--- EXTRACTED DATA Enclosed Below ---

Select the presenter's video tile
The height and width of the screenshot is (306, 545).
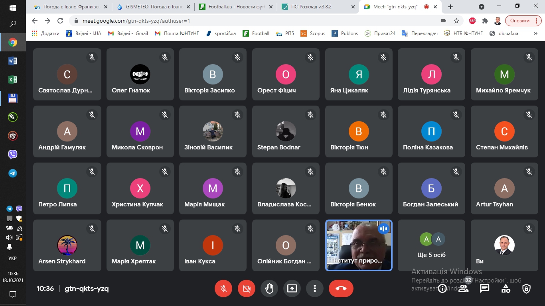[359, 245]
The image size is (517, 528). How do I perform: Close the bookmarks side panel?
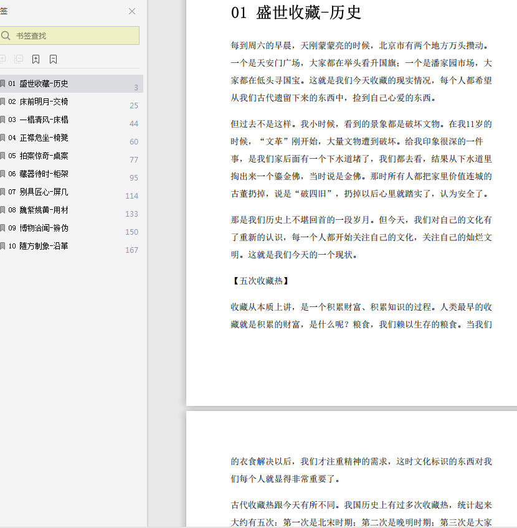pos(132,11)
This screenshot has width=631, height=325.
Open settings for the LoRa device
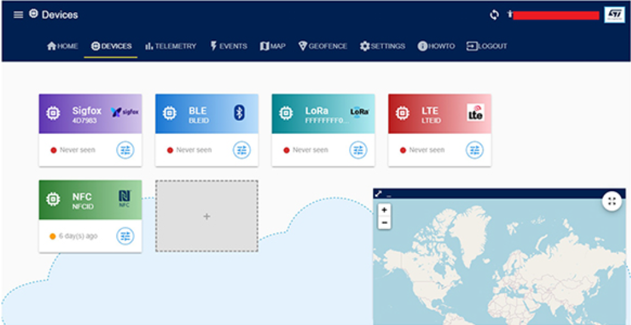click(x=358, y=150)
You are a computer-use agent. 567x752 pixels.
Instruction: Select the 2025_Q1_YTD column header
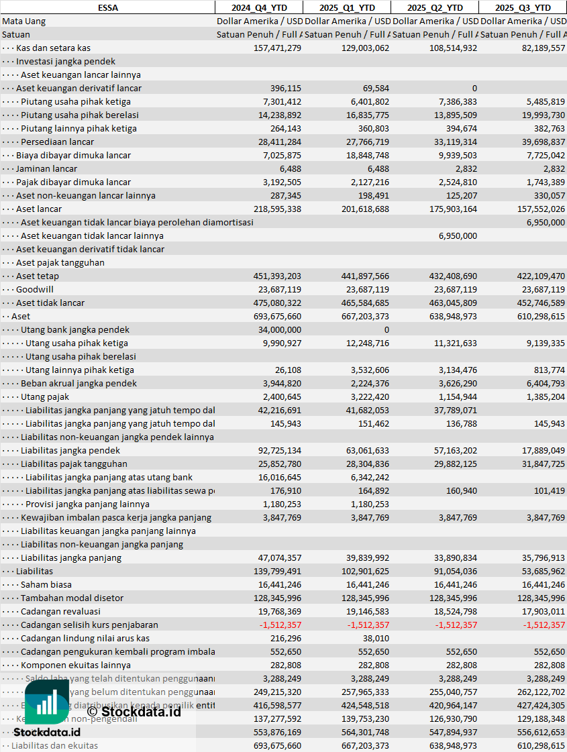[x=346, y=7]
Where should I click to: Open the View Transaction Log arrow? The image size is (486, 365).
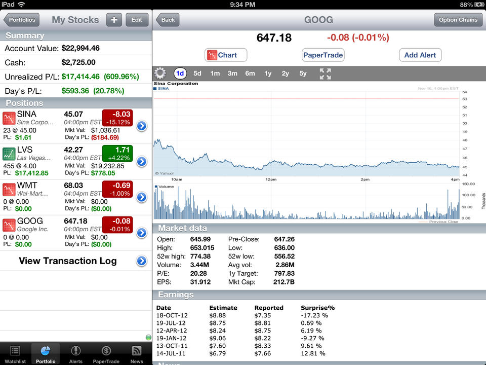142,261
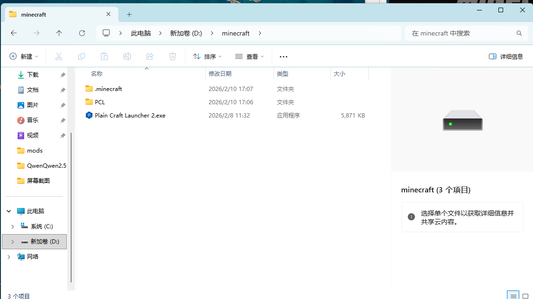Viewport: 533px width, 299px height.
Task: Click the Rename icon in the toolbar
Action: pos(127,56)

--- End of Enclosed EXTRACTED DATA ---

## EXERCISE DETAILS
Would you repeat the complete listing exactly, excluding each picture it holds?

## RESPONSE TO THE TASK
Select the presenter's video tile
The height and width of the screenshot is (306, 545).
[359, 245]
The image size is (517, 528). How do I perform: Close the bookmarks side panel?
pos(132,11)
This screenshot has width=631, height=325.
Open settings for the LoRa device
click(x=358, y=150)
You are a computer-use agent. 567x752 pixels.
Instruction: Select the 2025_Q1_YTD column header
[x=346, y=7]
Where should I click to: Open the View Transaction Log arrow? The image size is (486, 365).
142,261
Viewport: 533px width, 299px height.
Task: Click the Rename icon in the toolbar
Action: pos(127,56)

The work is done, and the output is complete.